The magnetic behavior of Li₂O, Na₂O₂ and KO₂, respectively, are

• A. Paramagnetic, paramagnetic and diamagnetic
• B. Diamagnetic, diamagnetic and paramagnetic
• C. Paramagnetic, diamagnetic and paramagnetic
• D. Diamagnetic, paramagnetic and diamagnetic

Hint:

For magnetic properties of oxides:
   O\(^{2-}\) and O\(_2^{2-}\) ions are diamagnetic due to paired electrons.
   O\(_2^-\) ions are paramagnetic due to the presence of unpaired electrons.

Answer 1

The Correct Option is B

To determine the magnetic behavior of Li₂O, Na₂O₂, and KO₂, we need to understand their electron configurations and the nature of their chemical bonds.
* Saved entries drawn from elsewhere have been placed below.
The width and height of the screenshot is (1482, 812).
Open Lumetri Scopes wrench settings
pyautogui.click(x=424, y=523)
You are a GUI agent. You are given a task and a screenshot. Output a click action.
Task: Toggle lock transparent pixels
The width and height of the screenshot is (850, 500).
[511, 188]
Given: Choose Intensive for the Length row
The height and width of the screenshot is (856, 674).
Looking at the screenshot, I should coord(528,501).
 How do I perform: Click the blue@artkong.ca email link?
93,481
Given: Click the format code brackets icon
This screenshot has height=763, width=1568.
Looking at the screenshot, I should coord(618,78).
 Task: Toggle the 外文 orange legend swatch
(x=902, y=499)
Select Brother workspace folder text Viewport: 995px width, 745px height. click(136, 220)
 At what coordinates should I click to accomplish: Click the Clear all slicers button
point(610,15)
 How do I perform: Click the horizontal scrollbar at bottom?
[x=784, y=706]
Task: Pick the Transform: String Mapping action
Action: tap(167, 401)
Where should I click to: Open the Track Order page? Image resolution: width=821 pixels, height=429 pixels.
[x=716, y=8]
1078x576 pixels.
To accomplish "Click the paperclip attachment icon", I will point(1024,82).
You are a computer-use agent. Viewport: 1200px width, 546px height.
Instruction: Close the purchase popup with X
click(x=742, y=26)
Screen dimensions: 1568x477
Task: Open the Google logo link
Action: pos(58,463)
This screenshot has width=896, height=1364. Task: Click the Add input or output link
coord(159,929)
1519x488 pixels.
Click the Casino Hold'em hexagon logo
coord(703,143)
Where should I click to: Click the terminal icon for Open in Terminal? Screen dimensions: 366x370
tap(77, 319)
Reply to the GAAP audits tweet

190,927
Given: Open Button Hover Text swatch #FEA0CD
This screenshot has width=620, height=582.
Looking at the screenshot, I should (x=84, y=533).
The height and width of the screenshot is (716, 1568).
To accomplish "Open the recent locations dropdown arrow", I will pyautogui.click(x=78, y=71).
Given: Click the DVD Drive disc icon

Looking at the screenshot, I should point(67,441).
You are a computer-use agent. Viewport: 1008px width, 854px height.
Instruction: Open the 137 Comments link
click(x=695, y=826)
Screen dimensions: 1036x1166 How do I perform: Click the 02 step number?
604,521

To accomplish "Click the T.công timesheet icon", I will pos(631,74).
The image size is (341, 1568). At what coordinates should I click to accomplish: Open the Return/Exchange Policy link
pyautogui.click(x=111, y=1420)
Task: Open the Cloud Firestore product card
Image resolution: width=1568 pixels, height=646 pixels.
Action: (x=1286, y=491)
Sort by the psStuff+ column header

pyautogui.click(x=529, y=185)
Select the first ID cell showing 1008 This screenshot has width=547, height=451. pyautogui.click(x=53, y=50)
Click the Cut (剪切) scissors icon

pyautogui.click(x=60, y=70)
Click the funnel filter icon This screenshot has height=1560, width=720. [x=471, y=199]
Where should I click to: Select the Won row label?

1. Li₂O: Lithium oxide (Li₂O) is an ionic compound with lithium and oxygen. Lithium has a +1 oxidation state, while oxygen is in a -2 oxidation state. The oxygen in Li₂O has a closed-shell configuration, which means all the electrons are paired. Therefore, Li₂O is diamagnetic.
2. Na₂O₂: This compound is known as sodium peroxide. In Na₂O₂, sodium has a +1 oxidation state, and the peroxide ion (O₂^2-) involves a pair of oxygen atoms with a -1 oxidation state each. In the peroxide ion, the oxygen atoms share electrons to form a bond, resulting in paired electrons in the molecular orbital. As all electrons are paired, Na₂O₂ is diamagnetic.
3. KO₂: Potassium superoxide (KO₂) contains the superoxide anion (O₂^-), in which there is one unpaired electron. The presence of an unpaired electron means that KO₂ exhibits paramagnetism, allowing it to be attracted by a magnetic field.

Given this analysis, the correct answer is: Diamagnetic, diamagnetic, and paramagnetic.

Hence, the correct option is Diamagnetic, diamagnetic and paramagnetic.